• [Task directions]
Copy these lines word for word, starting at the line that contains "The image size" and going through the last line.

• [Records]
——————————

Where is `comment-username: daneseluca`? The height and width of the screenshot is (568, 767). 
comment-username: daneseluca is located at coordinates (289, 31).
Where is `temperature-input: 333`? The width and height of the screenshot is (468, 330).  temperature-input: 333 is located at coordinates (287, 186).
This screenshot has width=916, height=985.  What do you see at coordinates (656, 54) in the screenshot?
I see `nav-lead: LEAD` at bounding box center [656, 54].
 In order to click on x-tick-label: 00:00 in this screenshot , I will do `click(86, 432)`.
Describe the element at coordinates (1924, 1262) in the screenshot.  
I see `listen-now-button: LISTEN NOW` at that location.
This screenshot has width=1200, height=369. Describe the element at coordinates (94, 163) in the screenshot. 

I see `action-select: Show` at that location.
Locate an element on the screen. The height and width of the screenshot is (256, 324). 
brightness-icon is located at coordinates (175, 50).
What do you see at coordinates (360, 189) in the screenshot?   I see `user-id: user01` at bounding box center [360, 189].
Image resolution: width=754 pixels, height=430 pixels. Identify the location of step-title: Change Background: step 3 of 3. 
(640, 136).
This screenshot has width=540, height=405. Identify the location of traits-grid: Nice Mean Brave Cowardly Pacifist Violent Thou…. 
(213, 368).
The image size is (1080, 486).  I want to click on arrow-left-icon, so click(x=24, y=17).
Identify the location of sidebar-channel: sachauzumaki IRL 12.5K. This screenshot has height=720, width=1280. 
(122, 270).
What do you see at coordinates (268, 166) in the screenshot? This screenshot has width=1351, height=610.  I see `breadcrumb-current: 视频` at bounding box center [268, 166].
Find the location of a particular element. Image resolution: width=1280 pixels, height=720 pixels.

——————————

• [Result of the exercise]
The image size is (1080, 486).  I want to click on arrow-left-icon, so click(x=24, y=17).
Identify the location of sidebar-channel: sachauzumaki IRL 12.5K. This screenshot has height=720, width=1280. 
(122, 270).
What do you see at coordinates (268, 166) in the screenshot? This screenshot has width=1351, height=610.  I see `breadcrumb-current: 视频` at bounding box center [268, 166].
Find the location of a particular element. Image resolution: width=1280 pixels, height=720 pixels.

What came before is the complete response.